The move also stresses an already thin depth chart at catcher, while adding another body to a crowded outfield. Does anybody want to see Miguel Olivo back behind home plate? Because he might be the best option the M’s can come up with. With Jaso gone, the Mariners have only Jesus Montero on the 40-man roster listed at catcher. While Montero had a good year last season at the plate, the scouting report on him is clear: he’s an above-average hitter who isn’t ready to be an everyday catcher.
While Jaso had his limitations, he was still an above-average catcher who could pass as an everyday catcher (and caught Felix Hernandez‘s perfect game). With Mike Zunino not ready to get called up yet, it means the M’s will have to make another move to fill the hole they made for themselves behind the plate. As for Morse, he will likely be playing in the outfield, joining Casper Wells, Frankling Gutierrez, Michael Saunders and new additions Jason Bay and Raul Ibanez trying to get playing time.

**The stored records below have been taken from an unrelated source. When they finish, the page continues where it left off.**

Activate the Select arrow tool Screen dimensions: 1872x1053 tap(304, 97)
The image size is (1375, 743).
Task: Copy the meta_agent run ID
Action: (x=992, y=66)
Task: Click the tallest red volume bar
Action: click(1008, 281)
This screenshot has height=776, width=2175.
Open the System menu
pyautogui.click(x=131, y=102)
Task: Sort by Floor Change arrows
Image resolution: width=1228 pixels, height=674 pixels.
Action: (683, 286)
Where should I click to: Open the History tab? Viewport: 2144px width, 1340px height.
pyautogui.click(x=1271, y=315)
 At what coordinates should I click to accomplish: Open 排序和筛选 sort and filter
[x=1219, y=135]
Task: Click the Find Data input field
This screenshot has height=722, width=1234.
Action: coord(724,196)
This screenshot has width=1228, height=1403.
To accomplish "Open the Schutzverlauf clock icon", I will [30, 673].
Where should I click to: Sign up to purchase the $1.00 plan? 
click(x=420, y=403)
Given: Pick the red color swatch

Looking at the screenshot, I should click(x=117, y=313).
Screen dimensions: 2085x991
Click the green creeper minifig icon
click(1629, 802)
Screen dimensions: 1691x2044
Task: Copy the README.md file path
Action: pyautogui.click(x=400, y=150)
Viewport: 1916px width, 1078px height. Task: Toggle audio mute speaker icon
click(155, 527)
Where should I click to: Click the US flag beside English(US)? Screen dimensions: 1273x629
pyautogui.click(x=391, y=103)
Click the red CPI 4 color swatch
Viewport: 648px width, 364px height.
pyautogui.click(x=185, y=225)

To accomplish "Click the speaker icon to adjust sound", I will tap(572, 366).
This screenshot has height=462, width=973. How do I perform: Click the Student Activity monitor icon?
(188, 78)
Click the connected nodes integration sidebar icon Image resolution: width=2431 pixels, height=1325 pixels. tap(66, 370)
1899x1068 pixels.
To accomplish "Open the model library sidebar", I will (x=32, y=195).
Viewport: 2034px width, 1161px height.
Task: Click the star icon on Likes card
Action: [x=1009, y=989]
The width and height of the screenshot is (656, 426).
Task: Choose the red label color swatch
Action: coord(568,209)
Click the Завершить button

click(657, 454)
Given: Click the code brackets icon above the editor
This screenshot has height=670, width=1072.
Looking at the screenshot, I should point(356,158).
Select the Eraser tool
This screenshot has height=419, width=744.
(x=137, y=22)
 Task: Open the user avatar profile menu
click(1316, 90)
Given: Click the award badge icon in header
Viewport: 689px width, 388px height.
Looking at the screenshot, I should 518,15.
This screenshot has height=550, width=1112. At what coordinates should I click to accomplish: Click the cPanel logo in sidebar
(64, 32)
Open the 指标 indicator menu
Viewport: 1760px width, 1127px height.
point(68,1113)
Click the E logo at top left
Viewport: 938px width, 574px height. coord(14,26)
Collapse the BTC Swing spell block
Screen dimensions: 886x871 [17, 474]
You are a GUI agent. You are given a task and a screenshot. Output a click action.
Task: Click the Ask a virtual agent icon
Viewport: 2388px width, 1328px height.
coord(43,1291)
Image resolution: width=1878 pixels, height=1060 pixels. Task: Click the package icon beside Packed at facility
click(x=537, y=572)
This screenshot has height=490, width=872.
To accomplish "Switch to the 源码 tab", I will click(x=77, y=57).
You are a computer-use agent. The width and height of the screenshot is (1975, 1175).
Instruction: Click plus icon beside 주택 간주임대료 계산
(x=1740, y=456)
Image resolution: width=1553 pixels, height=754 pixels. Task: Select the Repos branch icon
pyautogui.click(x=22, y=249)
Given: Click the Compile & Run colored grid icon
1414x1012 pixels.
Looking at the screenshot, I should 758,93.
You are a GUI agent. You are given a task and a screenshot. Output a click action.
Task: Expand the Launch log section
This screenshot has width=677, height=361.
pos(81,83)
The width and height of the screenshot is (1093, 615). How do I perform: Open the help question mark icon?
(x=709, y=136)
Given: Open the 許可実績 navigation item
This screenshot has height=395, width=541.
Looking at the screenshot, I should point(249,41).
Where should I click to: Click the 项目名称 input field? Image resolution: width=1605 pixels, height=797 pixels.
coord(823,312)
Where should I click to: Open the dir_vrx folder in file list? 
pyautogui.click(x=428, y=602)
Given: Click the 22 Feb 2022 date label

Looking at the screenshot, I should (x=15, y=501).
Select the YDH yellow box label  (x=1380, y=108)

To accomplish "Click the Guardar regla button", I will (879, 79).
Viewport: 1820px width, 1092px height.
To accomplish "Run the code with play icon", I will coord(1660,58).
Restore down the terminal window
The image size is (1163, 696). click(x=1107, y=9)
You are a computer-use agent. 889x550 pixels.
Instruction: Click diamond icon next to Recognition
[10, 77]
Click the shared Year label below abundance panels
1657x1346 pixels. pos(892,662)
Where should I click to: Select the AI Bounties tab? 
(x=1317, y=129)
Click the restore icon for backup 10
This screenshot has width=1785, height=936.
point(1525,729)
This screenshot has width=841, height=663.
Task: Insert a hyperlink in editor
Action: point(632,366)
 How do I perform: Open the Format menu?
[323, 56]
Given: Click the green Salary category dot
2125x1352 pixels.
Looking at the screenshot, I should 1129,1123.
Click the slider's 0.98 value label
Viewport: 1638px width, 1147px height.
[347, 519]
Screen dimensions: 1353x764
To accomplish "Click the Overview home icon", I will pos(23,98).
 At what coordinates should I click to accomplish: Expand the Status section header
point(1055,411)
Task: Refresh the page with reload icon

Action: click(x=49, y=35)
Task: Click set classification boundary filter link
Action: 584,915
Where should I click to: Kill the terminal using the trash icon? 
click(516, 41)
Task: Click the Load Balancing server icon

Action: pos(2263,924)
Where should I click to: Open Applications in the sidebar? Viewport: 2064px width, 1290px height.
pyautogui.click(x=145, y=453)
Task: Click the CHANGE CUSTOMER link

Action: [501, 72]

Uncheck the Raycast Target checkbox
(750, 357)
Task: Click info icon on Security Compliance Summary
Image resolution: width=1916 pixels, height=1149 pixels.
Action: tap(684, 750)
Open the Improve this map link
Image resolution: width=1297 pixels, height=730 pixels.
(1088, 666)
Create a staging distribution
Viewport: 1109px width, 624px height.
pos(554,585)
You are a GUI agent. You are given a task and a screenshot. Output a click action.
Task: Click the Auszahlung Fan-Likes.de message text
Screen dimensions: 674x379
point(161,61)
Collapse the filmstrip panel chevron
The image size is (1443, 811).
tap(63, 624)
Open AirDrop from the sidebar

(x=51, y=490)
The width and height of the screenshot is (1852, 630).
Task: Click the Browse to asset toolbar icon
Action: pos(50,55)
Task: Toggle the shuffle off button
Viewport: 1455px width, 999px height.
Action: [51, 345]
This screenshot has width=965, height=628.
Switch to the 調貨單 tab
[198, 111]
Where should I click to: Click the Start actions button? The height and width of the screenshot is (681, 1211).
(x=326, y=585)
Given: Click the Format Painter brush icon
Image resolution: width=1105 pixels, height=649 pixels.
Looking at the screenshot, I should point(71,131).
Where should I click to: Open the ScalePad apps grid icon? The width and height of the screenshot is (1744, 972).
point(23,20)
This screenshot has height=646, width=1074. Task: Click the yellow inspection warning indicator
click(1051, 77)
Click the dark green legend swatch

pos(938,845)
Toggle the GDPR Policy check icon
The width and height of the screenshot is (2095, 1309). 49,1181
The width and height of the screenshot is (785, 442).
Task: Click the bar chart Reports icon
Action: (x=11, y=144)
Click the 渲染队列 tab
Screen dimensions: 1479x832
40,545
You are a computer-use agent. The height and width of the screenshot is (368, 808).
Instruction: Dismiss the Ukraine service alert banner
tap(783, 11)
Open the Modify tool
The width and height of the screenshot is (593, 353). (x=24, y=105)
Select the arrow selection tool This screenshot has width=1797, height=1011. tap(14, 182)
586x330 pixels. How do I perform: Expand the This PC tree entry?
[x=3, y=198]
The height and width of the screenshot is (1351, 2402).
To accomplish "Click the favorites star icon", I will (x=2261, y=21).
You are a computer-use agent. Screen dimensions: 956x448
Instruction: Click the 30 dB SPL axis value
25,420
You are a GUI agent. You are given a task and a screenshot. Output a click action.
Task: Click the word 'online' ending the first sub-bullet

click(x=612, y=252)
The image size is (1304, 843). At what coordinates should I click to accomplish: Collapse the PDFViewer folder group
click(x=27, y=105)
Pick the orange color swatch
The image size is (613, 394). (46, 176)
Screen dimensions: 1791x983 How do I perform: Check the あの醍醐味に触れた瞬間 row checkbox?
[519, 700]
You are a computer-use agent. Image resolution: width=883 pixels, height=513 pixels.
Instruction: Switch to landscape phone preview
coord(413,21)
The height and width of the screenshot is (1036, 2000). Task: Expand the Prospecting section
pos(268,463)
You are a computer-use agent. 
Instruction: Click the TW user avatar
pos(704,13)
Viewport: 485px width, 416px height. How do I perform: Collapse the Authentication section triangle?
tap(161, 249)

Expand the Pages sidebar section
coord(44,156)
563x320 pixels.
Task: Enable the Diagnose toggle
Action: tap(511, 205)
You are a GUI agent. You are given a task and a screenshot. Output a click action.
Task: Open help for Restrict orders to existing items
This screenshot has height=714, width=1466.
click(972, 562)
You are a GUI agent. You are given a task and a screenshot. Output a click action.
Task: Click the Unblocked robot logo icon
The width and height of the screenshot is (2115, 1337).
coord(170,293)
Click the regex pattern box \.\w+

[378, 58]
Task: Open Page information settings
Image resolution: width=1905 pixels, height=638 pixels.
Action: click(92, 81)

In Seattle’s rush to add some flash to their offense, they may have only exacerbated the problem that keeps them from scoring. The Mariners struggle to get people on base and move them along when they do get on. Morse may be able to hit a few more balls out of the park, but a couple extra solo home runs aren’t going to do a whole lot to turn things around in Safeco Field.
Things could work out and Morse could return to his 2011 form, adding a power bat to the middle of the order and helping the offense become maybe not the worst in the American League. But the deal comes with plenty of risk, and, much like many of the other deals the M’s have pulled off this offseason, leaves fans with more questions than answers.